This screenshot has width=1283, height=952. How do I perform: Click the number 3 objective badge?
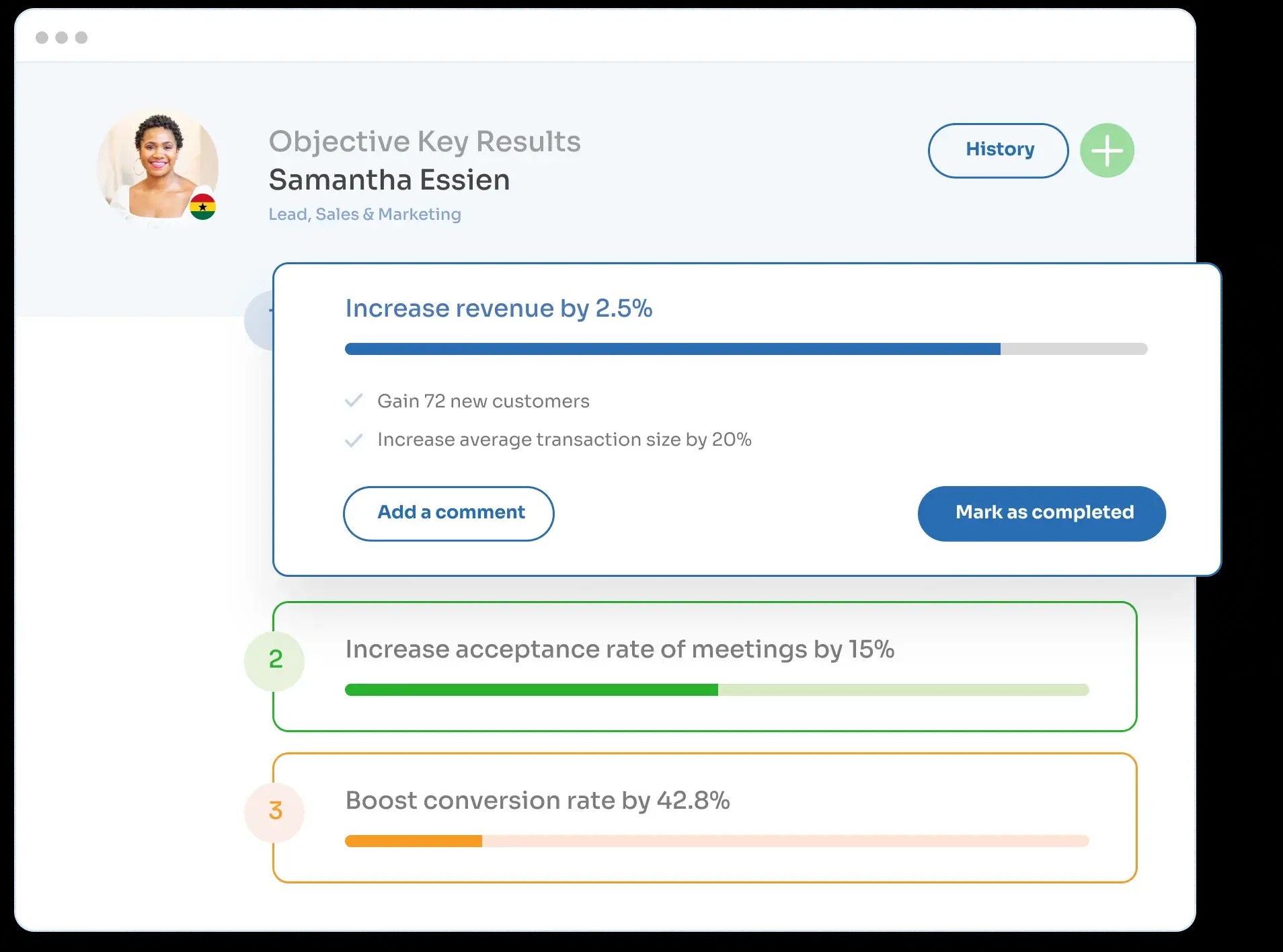pyautogui.click(x=275, y=811)
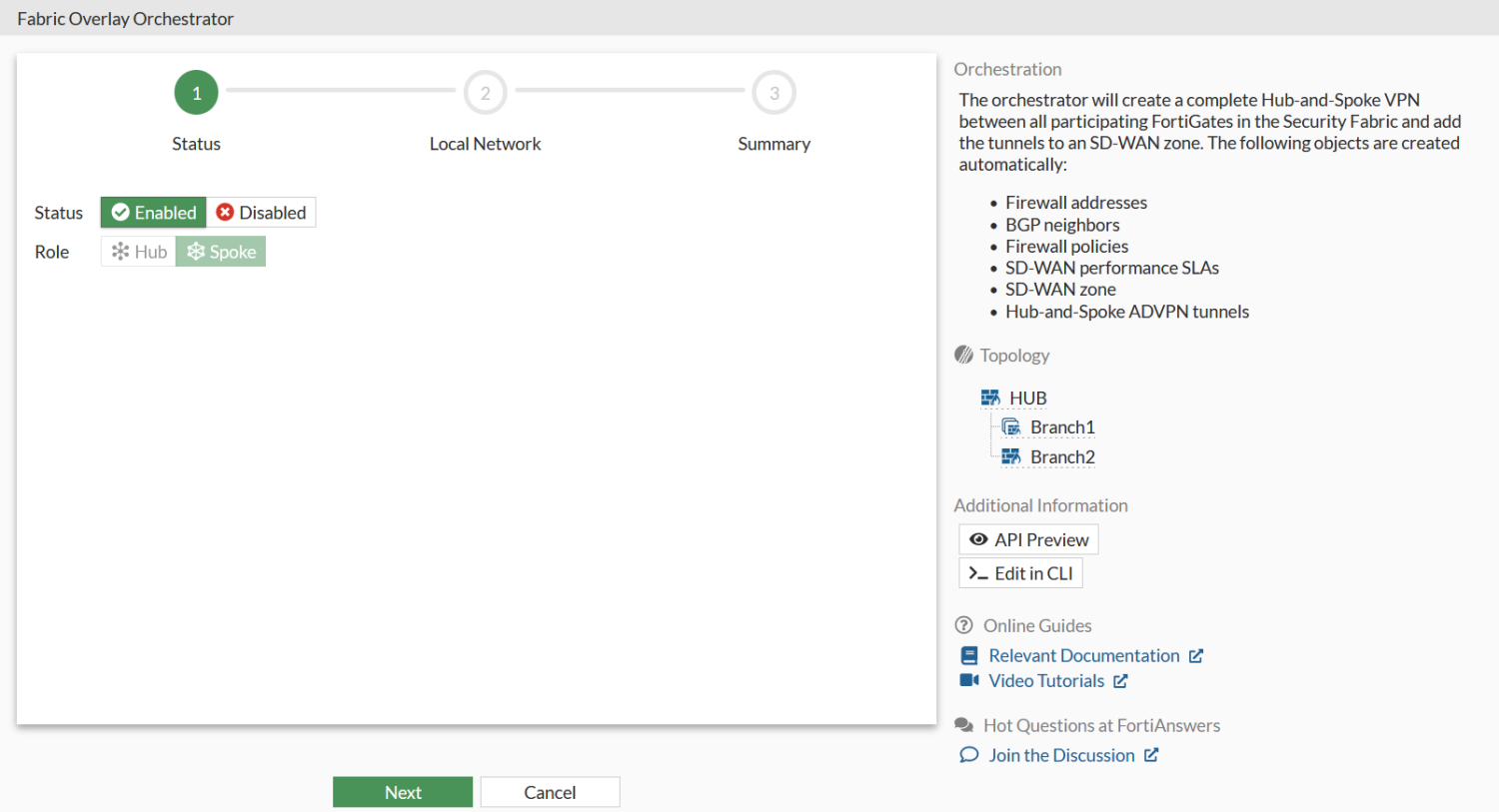Click the Next button

click(402, 791)
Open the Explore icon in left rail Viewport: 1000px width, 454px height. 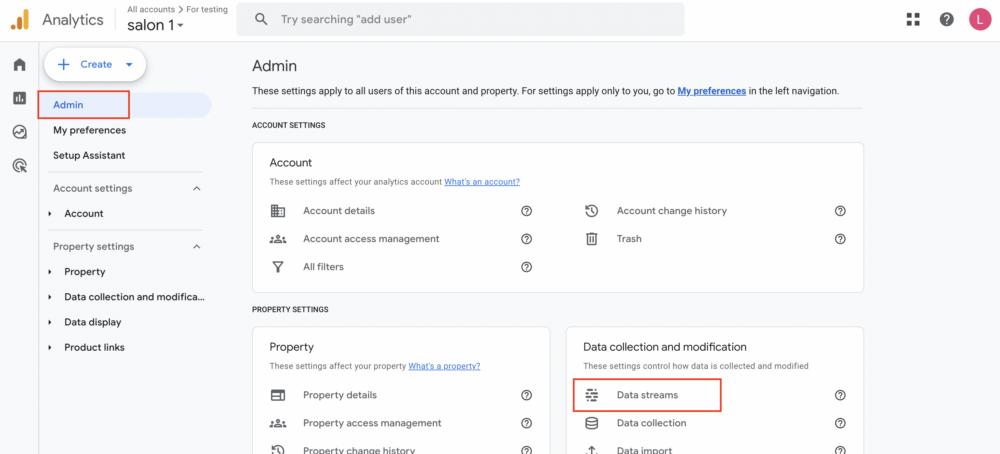point(20,132)
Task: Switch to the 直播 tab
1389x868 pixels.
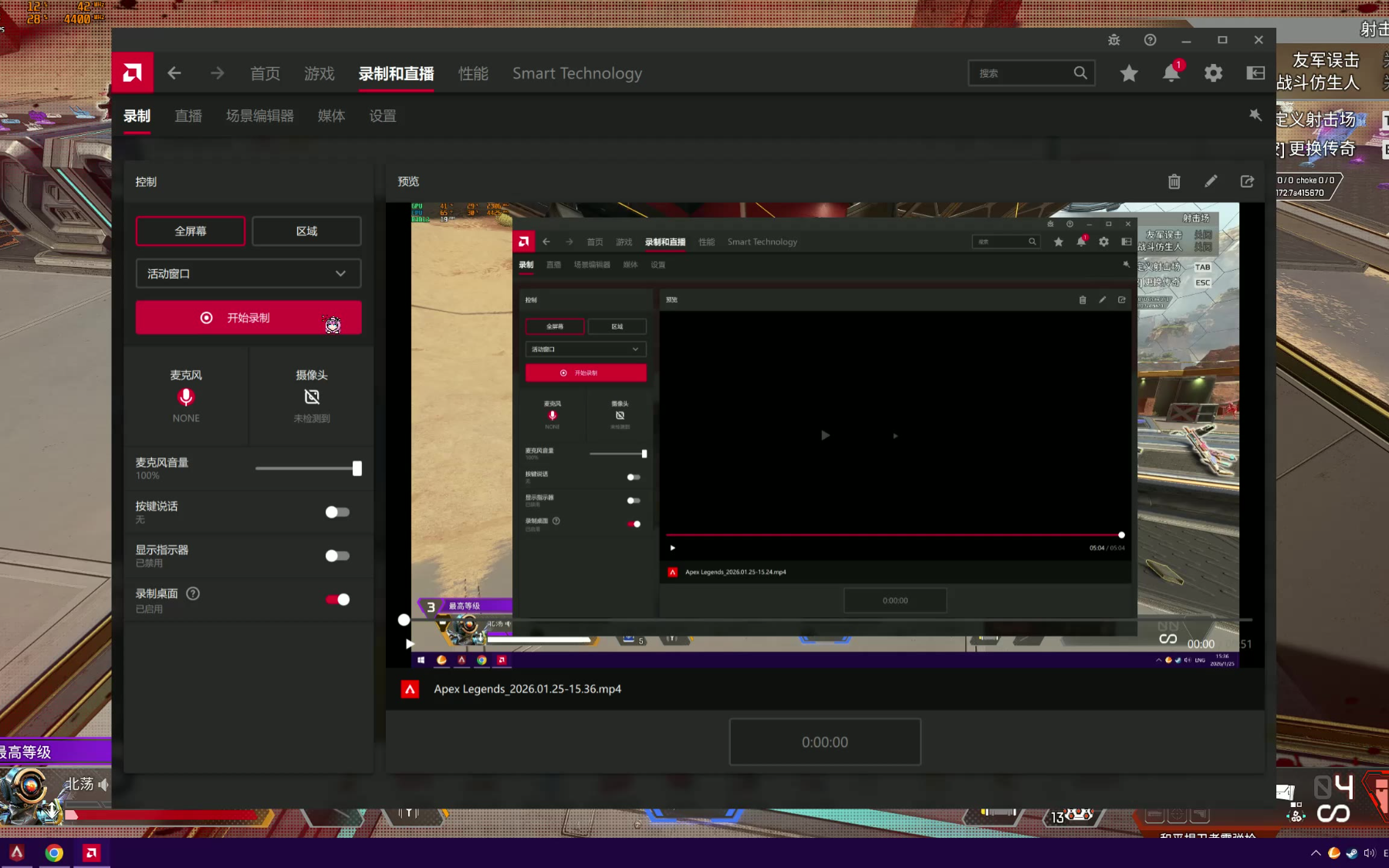Action: [x=188, y=116]
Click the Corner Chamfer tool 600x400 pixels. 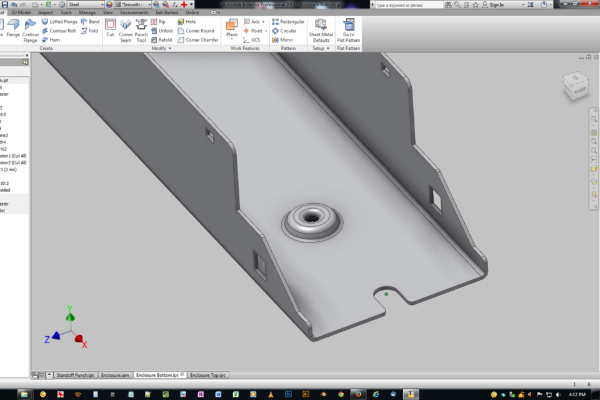196,38
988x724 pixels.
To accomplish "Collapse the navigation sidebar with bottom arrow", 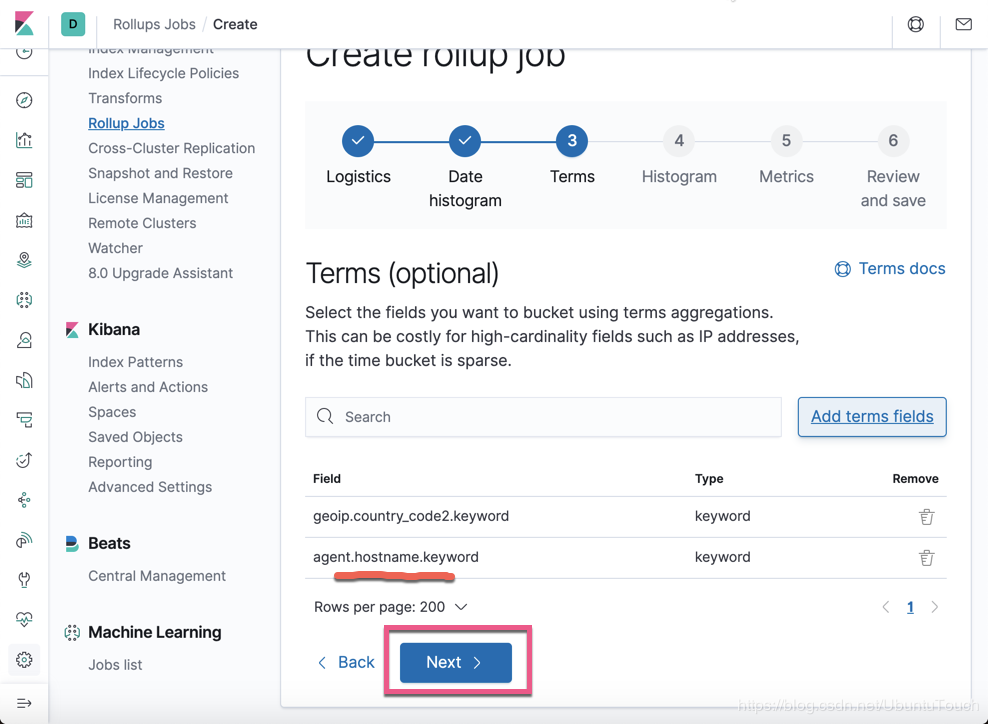I will point(24,703).
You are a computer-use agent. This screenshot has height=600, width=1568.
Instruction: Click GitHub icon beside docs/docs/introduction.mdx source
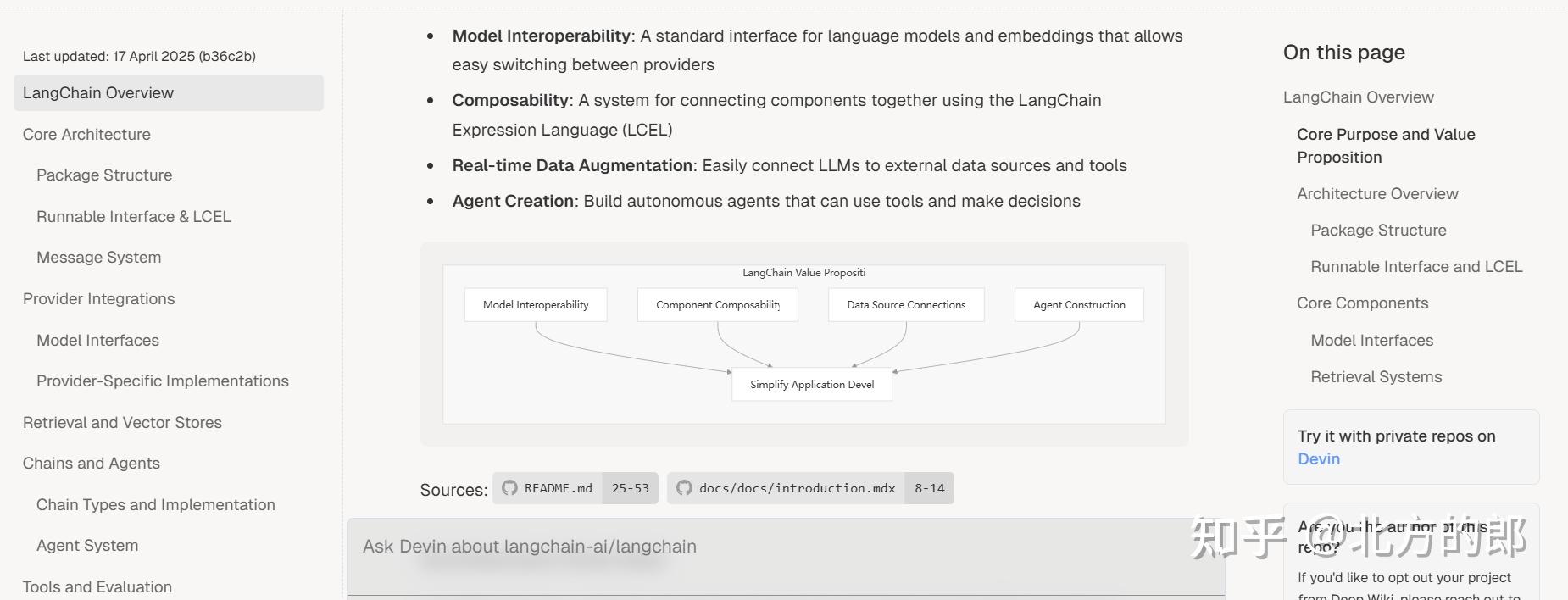[684, 488]
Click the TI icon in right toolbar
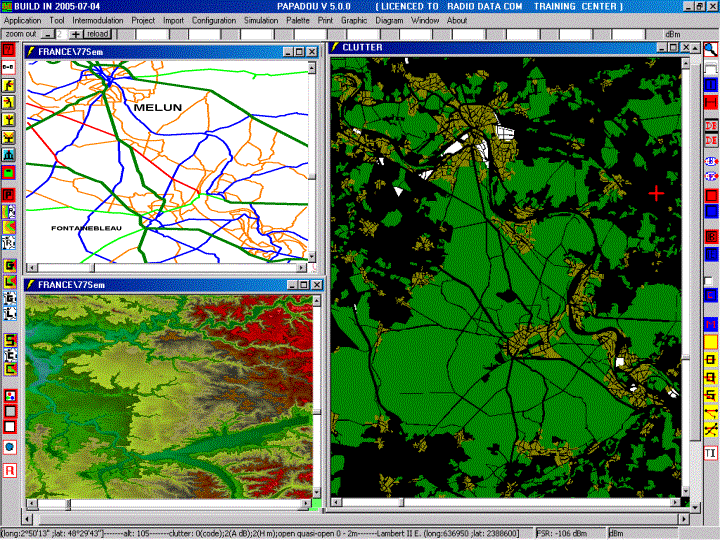Screen dimensions: 720x540 [x=711, y=453]
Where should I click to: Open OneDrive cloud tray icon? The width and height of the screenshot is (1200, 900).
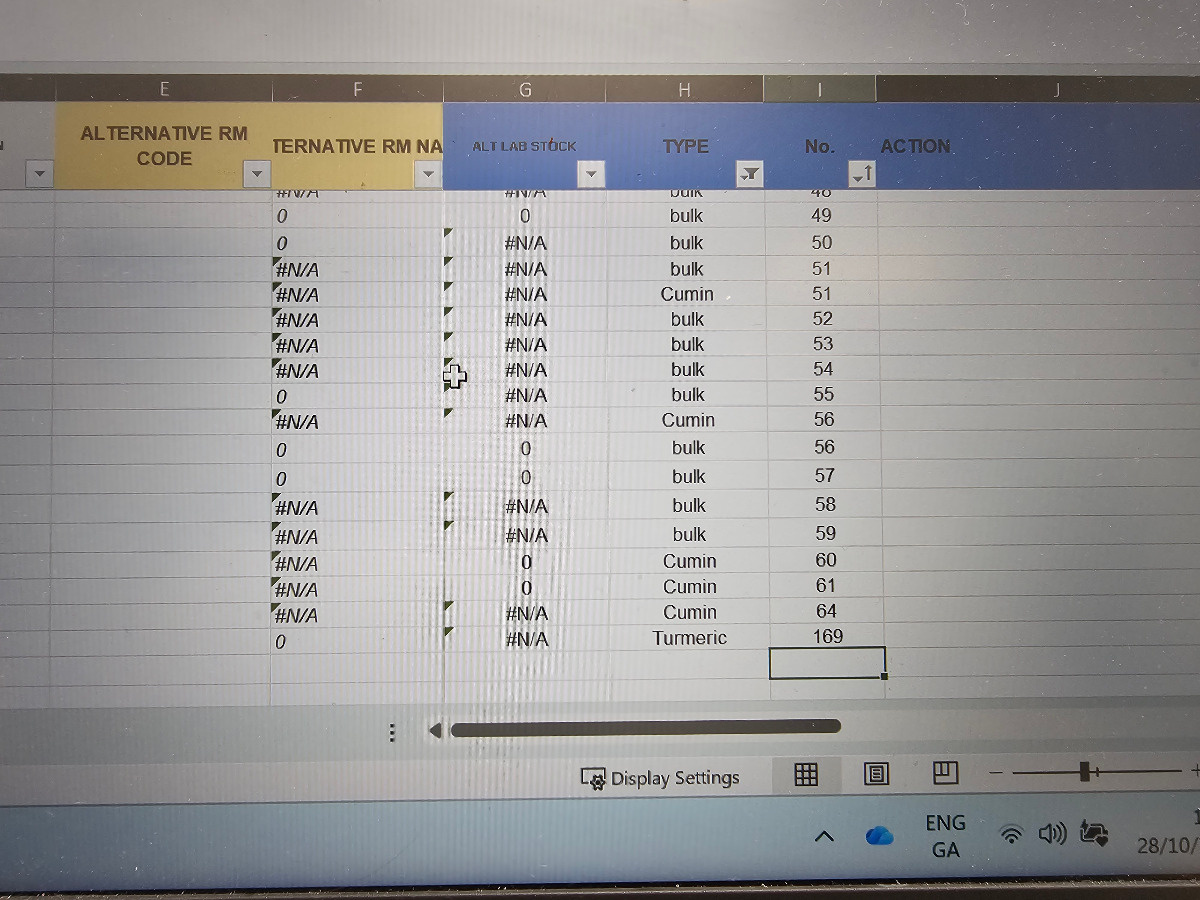point(879,836)
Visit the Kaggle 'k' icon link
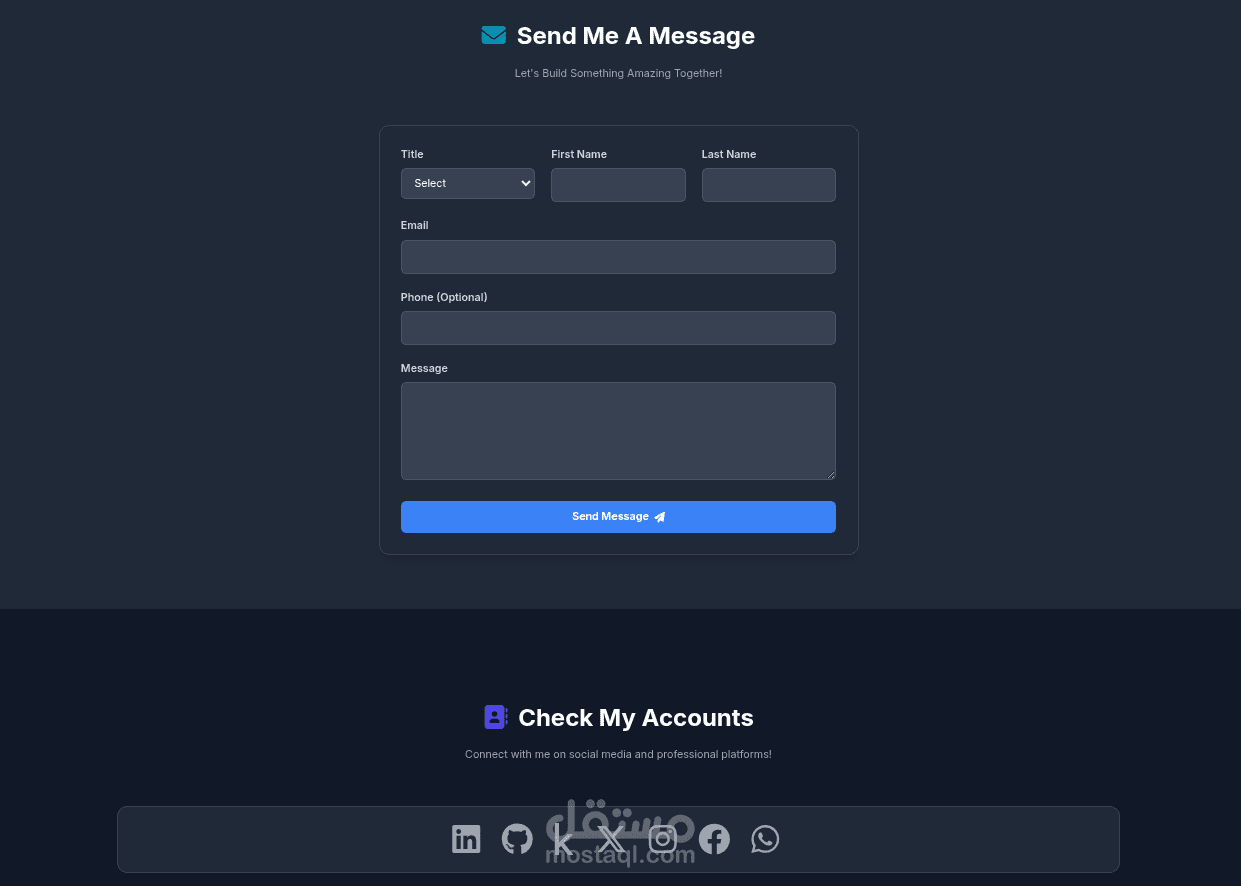The height and width of the screenshot is (886, 1241). pos(563,839)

Description of the task: All lines from the one containing "You are a computer-use" to the last line of the data above, both included, should be printed exactly, and the pictures should not appear.

Answer box:
You are a computer-use agent. This screenshot has height=600, width=1568.
Instruction: Click GitHub icon beside docs/docs/introduction.mdx source
[684, 488]
Click the TI icon in right toolbar
Screen dimensions: 720x540 [x=711, y=453]
Where should I click to: Open OneDrive cloud tray icon? The width and height of the screenshot is (1200, 900).
point(879,836)
Visit the Kaggle 'k' icon link
The height and width of the screenshot is (886, 1241). pos(563,839)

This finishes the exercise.